Las doncellas salieron: mientras resonaron sus pasos doña Elvira permaneció inmóvil en el sillon donde se habia sentado, y profundamente pensativa; luego cuando el ruido de los pasos de las doncellas se hubieron extinguido en las habitaciones interiores, se levantó, atravesó la puerta por donde aquellas habian salido y cerró por dentro otra segunda puerta, despues volvió á la cámara y se fué en derechura á un gigantesco espejo de Venecia, que la reprodujo por entero.
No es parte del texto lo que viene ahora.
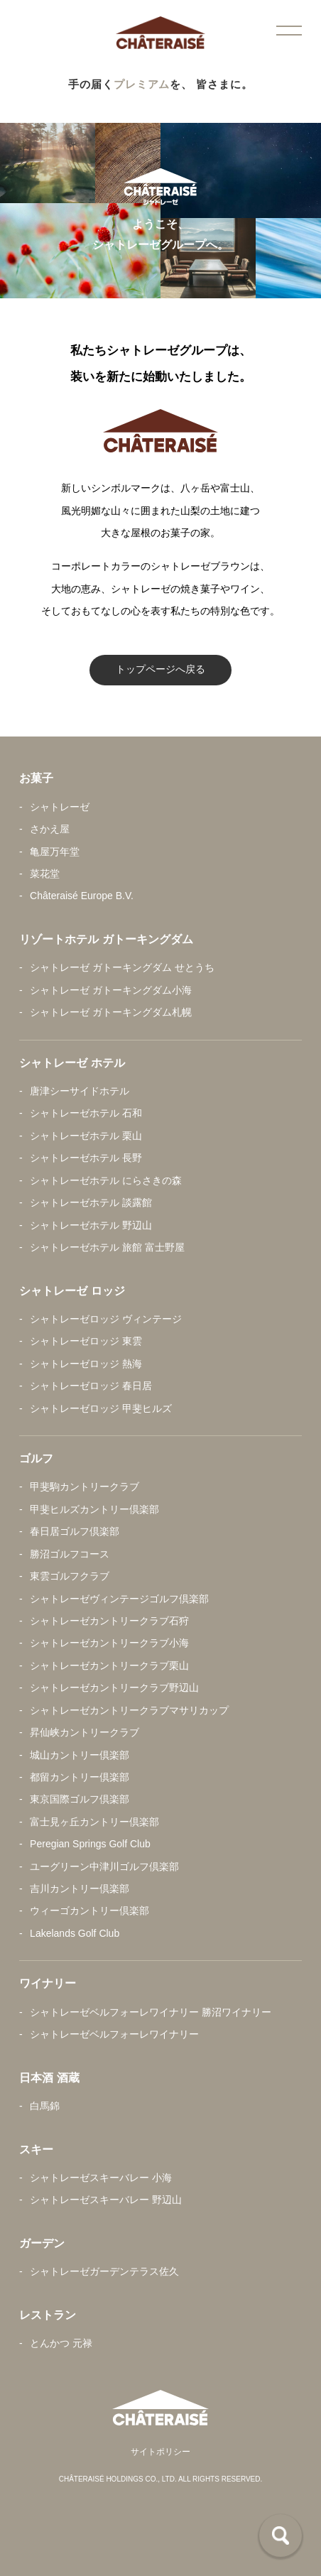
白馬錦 (45, 2106)
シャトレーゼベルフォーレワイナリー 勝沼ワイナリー (150, 2012)
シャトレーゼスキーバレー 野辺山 (106, 2199)
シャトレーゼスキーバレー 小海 (101, 2177)
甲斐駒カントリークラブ (84, 1486)
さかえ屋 (50, 829)
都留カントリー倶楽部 (79, 1777)
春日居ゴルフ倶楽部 (74, 1531)
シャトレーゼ (59, 807)
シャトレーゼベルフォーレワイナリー (114, 2034)
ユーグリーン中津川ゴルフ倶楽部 (104, 1866)
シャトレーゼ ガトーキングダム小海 (111, 990)
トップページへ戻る (160, 669)
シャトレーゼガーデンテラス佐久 (104, 2271)
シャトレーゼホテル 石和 (86, 1113)
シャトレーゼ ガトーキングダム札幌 (111, 1012)
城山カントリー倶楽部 (79, 1755)
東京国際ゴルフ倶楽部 (79, 1799)
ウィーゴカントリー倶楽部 (89, 1910)
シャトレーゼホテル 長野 (86, 1157)
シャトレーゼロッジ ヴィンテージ (106, 1319)
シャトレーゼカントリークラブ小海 (109, 1642)
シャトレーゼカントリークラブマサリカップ (129, 1710)
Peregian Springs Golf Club (90, 1843)
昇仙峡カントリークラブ (84, 1732)
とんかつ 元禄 (61, 2343)
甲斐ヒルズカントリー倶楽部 (94, 1509)
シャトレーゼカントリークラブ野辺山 (114, 1687)
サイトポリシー (160, 2452)
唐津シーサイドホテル (79, 1091)
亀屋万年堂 (55, 851)
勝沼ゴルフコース (69, 1554)
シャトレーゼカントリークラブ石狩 (109, 1620)
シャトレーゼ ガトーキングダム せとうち (122, 967)
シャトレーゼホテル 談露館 (91, 1202)
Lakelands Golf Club (74, 1933)
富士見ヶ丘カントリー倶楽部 (94, 1821)
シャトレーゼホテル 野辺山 (91, 1225)
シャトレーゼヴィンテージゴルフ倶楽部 (119, 1598)
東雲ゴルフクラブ (69, 1576)
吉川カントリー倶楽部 (79, 1888)
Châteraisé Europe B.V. (82, 895)
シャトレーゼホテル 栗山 (86, 1135)
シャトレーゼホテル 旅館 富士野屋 (107, 1247)
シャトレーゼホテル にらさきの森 (106, 1180)
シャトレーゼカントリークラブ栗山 (109, 1665)
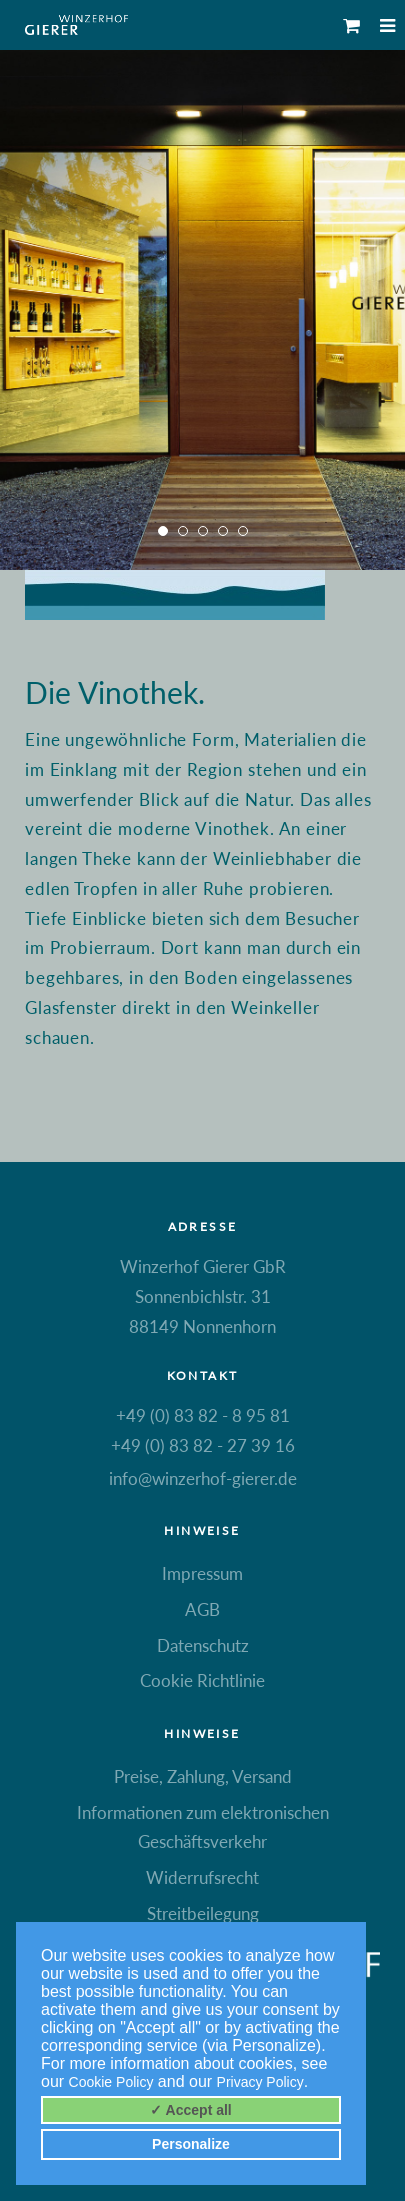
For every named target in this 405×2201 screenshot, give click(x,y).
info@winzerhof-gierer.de (203, 1478)
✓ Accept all (191, 2110)
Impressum (202, 1573)
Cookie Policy (111, 2082)
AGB (202, 1609)
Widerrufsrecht (202, 1877)
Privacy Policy (260, 2082)
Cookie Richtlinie (202, 1680)
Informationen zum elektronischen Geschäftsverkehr (203, 1827)
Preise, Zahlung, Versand (203, 1776)
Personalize (191, 2144)
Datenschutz (203, 1645)
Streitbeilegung (203, 1913)
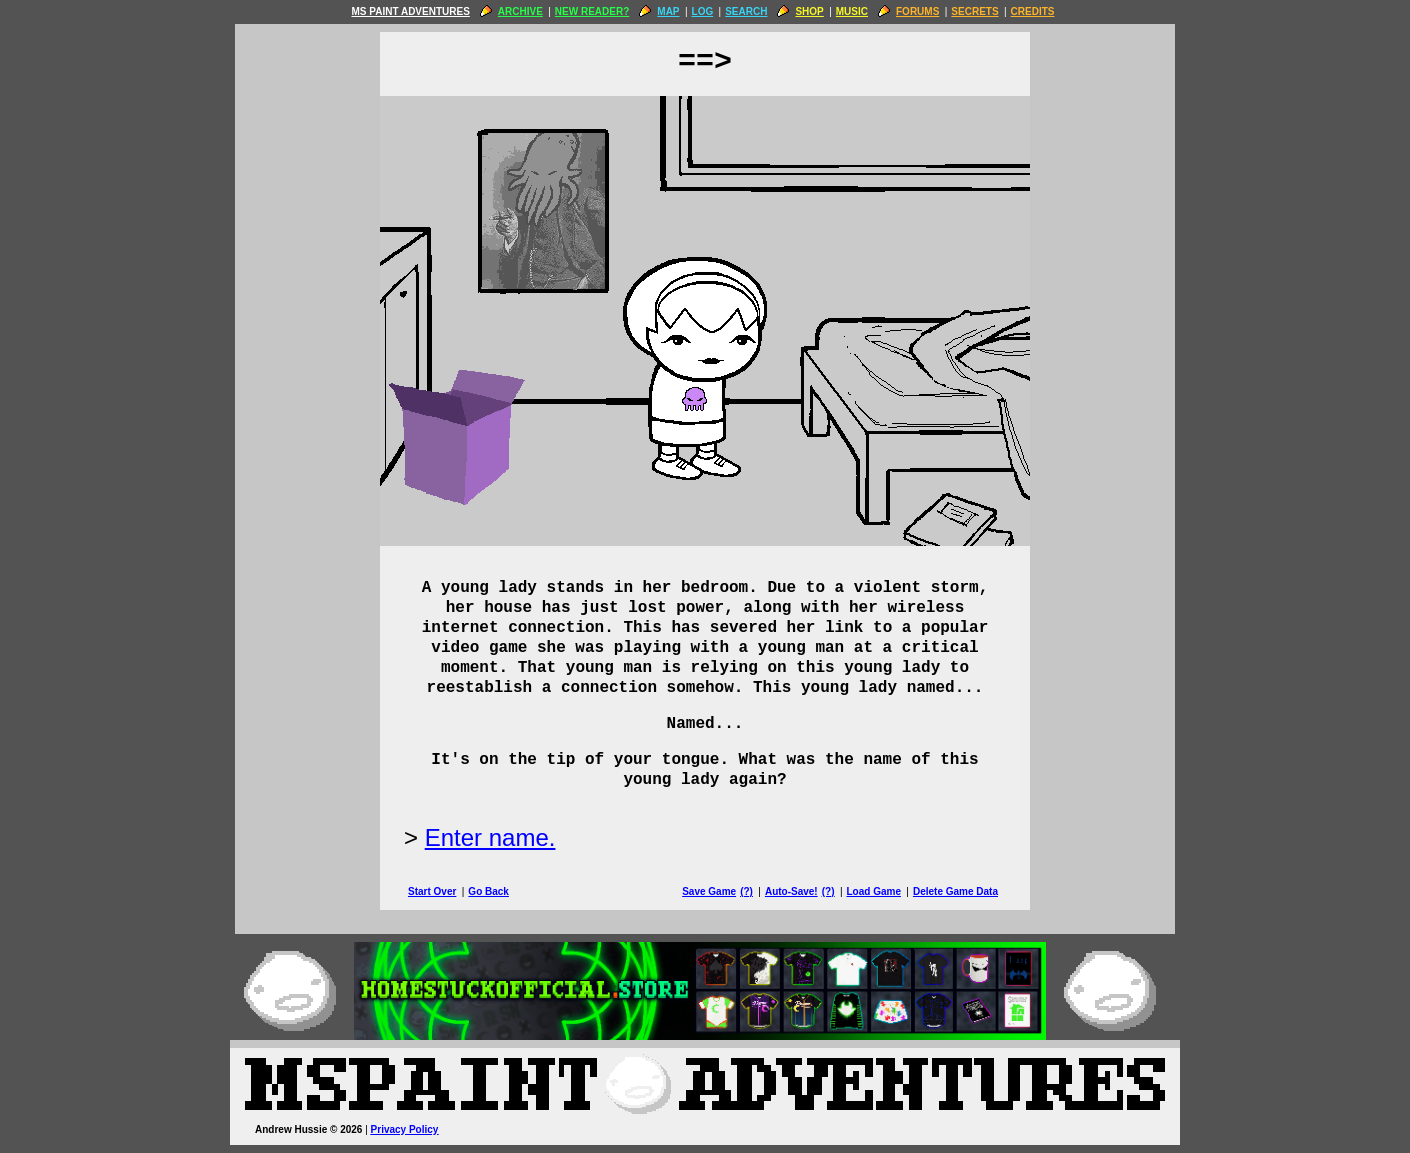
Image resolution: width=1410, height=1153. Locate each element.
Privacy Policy (405, 1129)
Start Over (432, 891)
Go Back (488, 891)
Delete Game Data (955, 891)
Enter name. (490, 837)
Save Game (709, 891)
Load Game (873, 891)
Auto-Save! (791, 891)
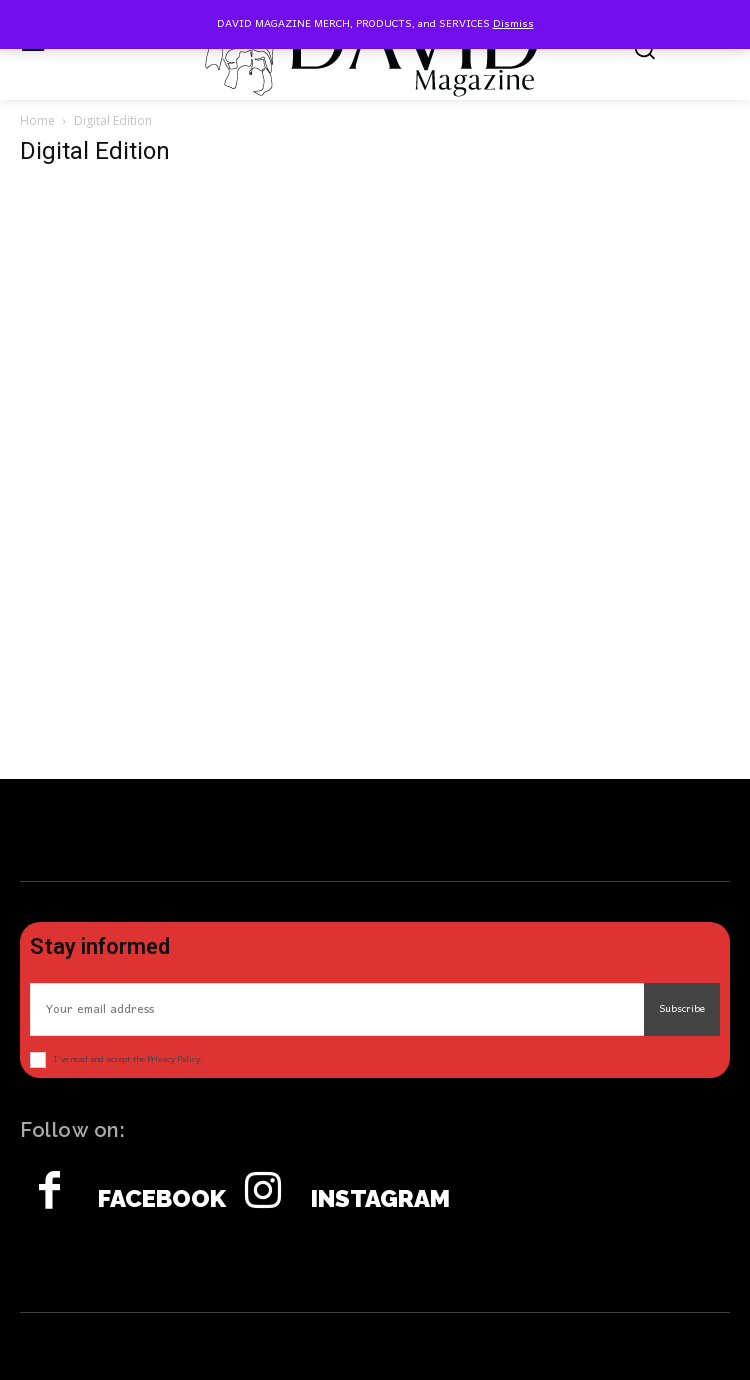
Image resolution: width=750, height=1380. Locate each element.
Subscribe (682, 1009)
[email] (337, 1009)
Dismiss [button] (513, 24)
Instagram (380, 1199)
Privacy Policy (173, 1059)
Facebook (162, 1199)
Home (37, 120)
Doña Elvira lanzó una mirada ansiosa al espejo, ese confidente de la mujer que tanto podria revelar si Dios por un milagro le animase y le diese memoria y voz.

Luego atravesó en paso leve y furtivo la cámara, abrió silenciosamente una puerta y entró en un retrete oscuro.

Una vez allí se colocó tras el tapiz de una puerta.

Desde allí se veia una habitacion de hombre; pero bella y ricamente alhajada.

En aquella habitacion habia dos hombres que acababan de entrar.

Don Diego de Córdoba y de Válor, y Yaye-ebn-Al-Hhamar.

El jóven estaba cubierto aun del polvo del camino, pero su trage era muy bello, le caia muy bien y sobre todo ganaba sobre su gallarda y esbelta persona.

Estaba cansado, anhelante, dominado por una ansiedad profunda, densamente pálido, y con la mirada impregnada de una ardiente melancolía.

Doña Elvira no le habia visto nunca tan hermoso, y sintió que el corazon se la comprimia, se la desgarraba; nunca habia sufrido tanto.

Don Diego estaba visiblemente contrariado.

Notábase que sentia respeto y aun temor delante de Yaye, como si se hubiera encontrado delante de un rey á quien hubiese tenido que rendir estrecha cuenta de sus acciones.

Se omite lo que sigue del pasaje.